Consignes —
(a) Dans l'extrait sur les débuts du cinéma africain, en quelle année et à quel endroit Albert Mongita a-t-il tourné La Leçon de cinéma ?
(b) Reprenez l'extrait sur les débuts du cinéma africain après sa dernière phrase et poursuivez-le.

Extrait de la page —
-------

Hommage à Paulin Soumanou Vieyra

Afrique-sur-Seine et les débuts du cinéma africain

En dehors du cinéma colonial, les cinémas d’Afrique commencent à l’époque des Indépendances. Le décret Laval de 1934 n’autorisait pas à filmer en Afrique sans montrer patte blanche.  Même réalisés par des Européens, les films anticoloniaux furent interdits: Afrique 50 de René Vautier (France, 1950) pour sa dénonciation des exactions coloniales, et cet admirable jeu de lumières en noir et blanc qu’est Les Statues meurent aussi de Chris Marker et Alain Resnais (France, 1955) dont le crime était de montrer comment le négoce colonial tuait l’art nègre.

Alors que des pionniers s’étaient emparés dès les années 20 du cinéma en Tunisie et en Egypte,  on fait remonter communément le début des cinémas d’Afrique noire à Afrique sur Seine en 1955, un film tourné à Paris. Pourtant, d’autres films l’avaient précédé. A Madagascar, Raberono avait filmé la cérémonie commémorative du centenaire de la mort de Rasalama Rafaravavy, premier martyr malgache, en 1937.  Au Congo belge, dans le cadre du «Ciné-club congolais» créé en 1950, Albert Mongita avait tourné La Leçon de cinéma en 1951 sur la pelouse du golf de Léopoldville, et Emmanuel Lubalu Les Pneus gonflés en 1953, avec l’acteur Bumba.  Et en Guinée, Mamadou Touré avait tourné en 16 mm Mouramani en 1953, un court métrage de 23’ d’après un conte sur cet ancien roi de Guinée. Il est ainsi frappant de voir qu’on retrouve au cinéma la même légende qu’en littérature puisqu’au lieu d’aller chercher plus loin, on fait démarrer la littérature « négro-africaine » en 1921 avec Batouala du Martiniquais René Maran. Mais ce mythe ne tient-il pas au fait que cet ouvrage avait obtenu le prix Goncourt ?

-------

Données affichées —
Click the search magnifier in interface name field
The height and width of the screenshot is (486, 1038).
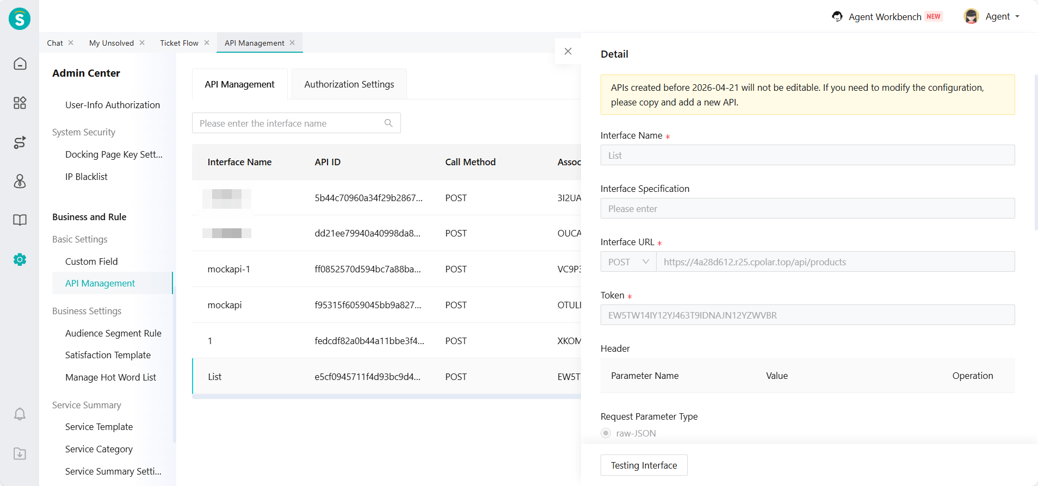point(388,123)
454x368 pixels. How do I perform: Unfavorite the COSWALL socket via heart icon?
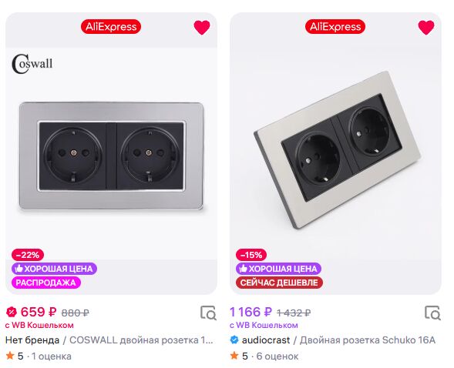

-------

Réponses —
(a) En 1951, sur la pelouse du golf de Léopoldville.

(b)
Pourquoi donc ne parler que d’Afrique sur Seine ? Le scénario de ce court métrage de 21 minutes tourné en 16 mm et réalisé par les Sénégalais Mamadou Sarr et Paulin Soumanou Vieyra (né à Porto-Novo de mère dahoméenne et de père brésilien) était le produit des discussions du « Groupe africain de cinéma » créé en 1952.  Ses scènes situées en Afrique sont issues de sources ethnographiques. Il apparaît, comme le précise son générique, «sous le patronage du comité du film ethnographique du musée de l’homme». Débutant sur des images rurales d’Afrique et des enfants se baignant dans un fleuve, le commentaire du film démarre par : «A la face du soleil et des aïeux, nous criions alors notre indépendance, jaloux, insoucieux, ignorant le monde qui nous entourait». Mais, il montre non sans amertume «quelques aspects de la vie des Africains à Paris», annonçant d’autres films tournés dans les années suivantes sur le vécu d’immigrés, notamment Concerto pour un exil et A nous deux, France de Désiré Ecaré (Côte d’Ivoire, 1968 et 1970), ou Paris, c’est joli d’Inoussa Ousseini (Niger, 1974) qui met en scène un clochard.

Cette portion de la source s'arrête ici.